[What this task involves]
Output the data from the line with "Select the 补充 section heading" up to and including the line with "click(1458, 142)" as a Markdown table with columns Nr and Line, where Nr numbers each row and Line holds the text of that line. Leave out blank lines.

::::::

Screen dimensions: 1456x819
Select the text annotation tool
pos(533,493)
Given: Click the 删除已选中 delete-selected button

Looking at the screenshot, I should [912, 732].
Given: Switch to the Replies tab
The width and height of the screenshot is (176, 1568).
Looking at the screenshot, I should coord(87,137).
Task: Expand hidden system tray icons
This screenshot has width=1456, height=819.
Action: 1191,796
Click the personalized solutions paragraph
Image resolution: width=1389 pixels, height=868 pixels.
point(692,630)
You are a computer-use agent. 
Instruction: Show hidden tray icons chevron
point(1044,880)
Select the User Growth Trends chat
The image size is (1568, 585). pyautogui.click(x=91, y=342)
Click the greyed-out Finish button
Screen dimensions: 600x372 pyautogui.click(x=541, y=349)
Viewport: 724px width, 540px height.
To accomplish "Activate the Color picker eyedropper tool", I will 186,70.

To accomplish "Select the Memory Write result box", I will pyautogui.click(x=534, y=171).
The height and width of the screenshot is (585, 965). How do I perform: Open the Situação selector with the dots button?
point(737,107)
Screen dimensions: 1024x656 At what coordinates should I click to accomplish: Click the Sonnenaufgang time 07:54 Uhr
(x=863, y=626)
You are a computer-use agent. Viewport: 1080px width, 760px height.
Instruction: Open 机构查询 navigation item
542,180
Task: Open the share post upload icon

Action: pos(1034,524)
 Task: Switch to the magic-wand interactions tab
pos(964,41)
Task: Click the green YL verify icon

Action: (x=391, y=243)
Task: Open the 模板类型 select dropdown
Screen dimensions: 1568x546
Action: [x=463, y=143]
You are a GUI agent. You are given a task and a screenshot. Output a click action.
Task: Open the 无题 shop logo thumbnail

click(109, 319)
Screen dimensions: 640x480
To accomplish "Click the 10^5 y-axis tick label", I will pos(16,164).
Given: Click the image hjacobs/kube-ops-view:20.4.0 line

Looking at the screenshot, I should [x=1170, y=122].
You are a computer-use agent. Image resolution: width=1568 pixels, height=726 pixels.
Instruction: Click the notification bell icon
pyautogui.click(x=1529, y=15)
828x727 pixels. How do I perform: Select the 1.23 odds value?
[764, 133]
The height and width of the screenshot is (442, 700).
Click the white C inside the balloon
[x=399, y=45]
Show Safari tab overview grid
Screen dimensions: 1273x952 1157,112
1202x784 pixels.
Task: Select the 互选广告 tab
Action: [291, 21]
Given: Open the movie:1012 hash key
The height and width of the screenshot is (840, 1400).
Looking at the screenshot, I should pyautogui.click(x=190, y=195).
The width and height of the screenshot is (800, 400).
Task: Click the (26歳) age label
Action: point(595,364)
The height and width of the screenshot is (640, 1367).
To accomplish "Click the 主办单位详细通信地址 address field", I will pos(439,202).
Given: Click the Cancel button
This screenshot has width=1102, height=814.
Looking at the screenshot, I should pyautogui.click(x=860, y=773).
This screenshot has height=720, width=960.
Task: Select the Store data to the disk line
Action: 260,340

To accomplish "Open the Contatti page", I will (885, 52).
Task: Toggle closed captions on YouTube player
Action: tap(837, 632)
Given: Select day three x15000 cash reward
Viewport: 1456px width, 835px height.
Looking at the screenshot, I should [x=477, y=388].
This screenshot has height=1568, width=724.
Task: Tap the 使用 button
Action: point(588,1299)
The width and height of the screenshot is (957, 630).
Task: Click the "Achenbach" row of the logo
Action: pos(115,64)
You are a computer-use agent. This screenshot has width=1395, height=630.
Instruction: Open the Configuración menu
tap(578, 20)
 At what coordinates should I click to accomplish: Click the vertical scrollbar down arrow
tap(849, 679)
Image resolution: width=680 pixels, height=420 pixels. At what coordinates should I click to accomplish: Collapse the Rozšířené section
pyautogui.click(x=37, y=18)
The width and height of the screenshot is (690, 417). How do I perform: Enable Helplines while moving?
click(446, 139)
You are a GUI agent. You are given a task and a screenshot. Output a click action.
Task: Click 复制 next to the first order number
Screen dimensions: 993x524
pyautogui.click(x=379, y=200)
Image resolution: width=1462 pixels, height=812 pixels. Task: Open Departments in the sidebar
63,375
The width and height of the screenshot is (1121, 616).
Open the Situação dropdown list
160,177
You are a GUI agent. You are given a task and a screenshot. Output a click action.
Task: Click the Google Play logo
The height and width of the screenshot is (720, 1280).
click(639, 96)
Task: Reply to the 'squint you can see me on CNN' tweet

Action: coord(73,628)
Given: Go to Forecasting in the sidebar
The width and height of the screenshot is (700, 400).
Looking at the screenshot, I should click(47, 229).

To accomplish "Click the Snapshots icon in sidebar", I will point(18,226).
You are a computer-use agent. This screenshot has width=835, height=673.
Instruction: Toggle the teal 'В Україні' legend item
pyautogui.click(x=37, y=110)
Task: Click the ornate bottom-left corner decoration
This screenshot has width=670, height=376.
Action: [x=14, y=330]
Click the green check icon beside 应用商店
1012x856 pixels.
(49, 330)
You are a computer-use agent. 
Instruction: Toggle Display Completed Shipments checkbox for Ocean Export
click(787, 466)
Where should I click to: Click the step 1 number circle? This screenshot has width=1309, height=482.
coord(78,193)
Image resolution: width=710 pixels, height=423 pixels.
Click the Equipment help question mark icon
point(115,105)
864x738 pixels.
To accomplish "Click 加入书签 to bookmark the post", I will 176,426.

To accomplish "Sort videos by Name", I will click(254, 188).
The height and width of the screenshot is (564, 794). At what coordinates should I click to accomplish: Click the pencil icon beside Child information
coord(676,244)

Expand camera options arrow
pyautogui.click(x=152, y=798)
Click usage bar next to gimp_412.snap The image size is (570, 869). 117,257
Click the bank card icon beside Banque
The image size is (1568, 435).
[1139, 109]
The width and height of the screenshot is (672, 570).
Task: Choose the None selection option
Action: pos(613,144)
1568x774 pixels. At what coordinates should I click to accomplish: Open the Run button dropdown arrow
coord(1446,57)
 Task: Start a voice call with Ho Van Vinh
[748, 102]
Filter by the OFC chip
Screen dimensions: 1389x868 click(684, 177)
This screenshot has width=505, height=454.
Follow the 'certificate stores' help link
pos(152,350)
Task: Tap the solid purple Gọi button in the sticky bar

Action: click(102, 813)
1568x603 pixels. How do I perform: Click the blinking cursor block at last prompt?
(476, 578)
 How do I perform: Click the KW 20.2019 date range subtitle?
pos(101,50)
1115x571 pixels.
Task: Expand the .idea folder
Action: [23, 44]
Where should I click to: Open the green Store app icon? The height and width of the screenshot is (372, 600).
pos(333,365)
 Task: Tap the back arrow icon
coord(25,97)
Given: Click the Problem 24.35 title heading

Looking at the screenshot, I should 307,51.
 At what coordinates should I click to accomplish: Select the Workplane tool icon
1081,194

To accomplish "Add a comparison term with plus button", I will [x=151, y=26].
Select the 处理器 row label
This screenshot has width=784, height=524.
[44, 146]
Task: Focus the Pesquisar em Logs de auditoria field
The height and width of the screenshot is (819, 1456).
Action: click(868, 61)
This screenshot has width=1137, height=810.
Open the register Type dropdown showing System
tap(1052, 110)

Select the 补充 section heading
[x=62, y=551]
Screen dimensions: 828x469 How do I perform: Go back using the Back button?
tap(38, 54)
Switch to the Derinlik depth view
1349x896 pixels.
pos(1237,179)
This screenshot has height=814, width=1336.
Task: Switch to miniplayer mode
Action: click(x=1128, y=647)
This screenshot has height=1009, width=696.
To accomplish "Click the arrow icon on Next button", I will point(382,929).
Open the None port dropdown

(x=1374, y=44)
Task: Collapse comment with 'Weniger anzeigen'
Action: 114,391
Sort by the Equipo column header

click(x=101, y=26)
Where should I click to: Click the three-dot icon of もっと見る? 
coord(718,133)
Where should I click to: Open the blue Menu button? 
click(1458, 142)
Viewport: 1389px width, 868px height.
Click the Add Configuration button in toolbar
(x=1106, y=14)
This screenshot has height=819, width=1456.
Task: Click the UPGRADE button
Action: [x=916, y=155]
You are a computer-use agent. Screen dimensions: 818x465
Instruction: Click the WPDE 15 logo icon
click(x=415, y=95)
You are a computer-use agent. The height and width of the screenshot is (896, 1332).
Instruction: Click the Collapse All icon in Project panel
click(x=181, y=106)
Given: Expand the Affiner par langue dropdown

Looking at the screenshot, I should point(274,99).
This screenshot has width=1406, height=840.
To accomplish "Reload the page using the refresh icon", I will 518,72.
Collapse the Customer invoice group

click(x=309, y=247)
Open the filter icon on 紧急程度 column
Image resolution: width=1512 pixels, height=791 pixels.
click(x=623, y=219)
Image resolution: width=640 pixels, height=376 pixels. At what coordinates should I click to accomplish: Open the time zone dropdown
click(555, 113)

::::::

[Final answer]
| Nr | Line |
|---|---|
| 1 | Select the 补充 section heading |
| 2 | [x=62, y=551] |
| 3 | Screen dimensions: 828x469 How do I perform: Go back using the Back button? |
| 4 | tap(38, 54) |
| 5 | Switch to the Derinlik depth view |
| 6 | 1349x896 pixels. |
| 7 | pos(1237,179) |
| 8 | This screenshot has height=814, width=1336. |
| 9 | Task: Switch to miniplayer mode |
| 10 | Action: click(x=1128, y=647) |
| 11 | This screenshot has height=1009, width=696. |
| 12 | To accomplish "Click the arrow icon on Next button", I will point(382,929). |
| 13 | Open the None port dropdown |
| 14 | (x=1374, y=44) |
| 15 | Task: Collapse comment with 'Weniger anzeigen' |
| 16 | Action: 114,391 |
| 17 | Sort by the Equipo column header |
| 18 | click(x=101, y=26) |
| 19 | Where should I click to: Click the three-dot icon of もっと見る?  |
| 20 | coord(718,133) |
| 21 | Where should I click to: Open the blue Menu button?  |
| 22 | click(1458, 142) |